As I mentioned earlier, in the realm of energy, I noticed that my stamina, overall energy, and focus dramatically increased a few days into the lifestyle, and it a wonderful adaptation for grad school, as I don't have to worry about making time for breakfast and lunch anymore, and can focus on other more important aspects of life.
Strength, two weeks into the kettlebell and I definitely feel much stronger! This little cannonball with handles is a wonderful tool. I must admit to be proud of it, as it hails from Russia, and I was actually born in the USSR, so the kettlebell and myself share a common motherland (read that in a thick Russian accent).
This brings us to the regime of the kettlebell:
-I do kettlebell every other day for around 16-17 minutes a session. I do not specifically have a set routine, rather just go through a series of exercises with either little or no rest in between.

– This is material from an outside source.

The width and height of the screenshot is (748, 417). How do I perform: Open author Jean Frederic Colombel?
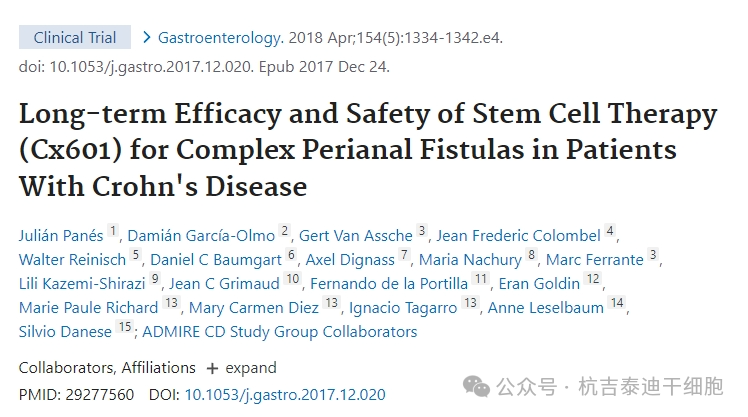[x=518, y=236]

Some sample exercises include: swings (both handed and single handed), halo, clean and press, turkish get up, various lifts to work the arms, and some others that I saw steve maxwell do in a youtube video.

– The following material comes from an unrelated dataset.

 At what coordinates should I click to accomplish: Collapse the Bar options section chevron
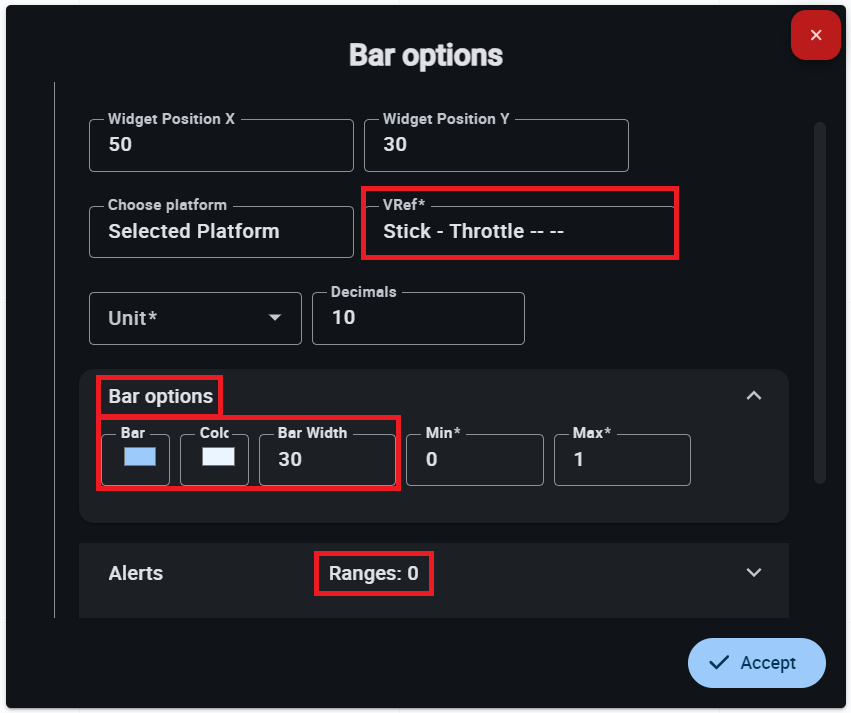coord(754,396)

After that, it is usually my main meal of the day, which consists of the following (on my usual fat day):
- A large handful of organic spinach with tomatoes and cucumbers
-A steamed head of either cauliflower or brocolli
-One steamed steamed zucchini, steamed 8 oz pack of mushrooms, sometimes half an onion
-Steamed eggplant (sometimes broiled because it tastes so good)
-Vegetable soup (my mom makes a killer beet borsch)
-Proteins: no real set type of protein, usually a combo of a few of the following:
4 egg whites, 4 oz wild smoked salmon, bunch of organic turkey breast, organic greek fat free yogurt
-Fats: this is where my problem may lie, as I love love love nuts way too much, so I can eat close to a pound of nuts
in one sitting sometimes (combo of almonds, cashews, walnuts; mostly almonds). In the book, Ori suggests that one could lose weight eating nothing but unlimited veggies and almonds, but in the e-book, he says just one to three handfuls, which also brings me to the question of what the definition of handful is, as I can fit a lot of nuts in one handful. Could it be standardized to 1/4 cup of nuts.
-Addition: if i do not consume nuts that day, I may have an avocado for the fat, and use some olive or grapeseed oil in sauteeing some veggies.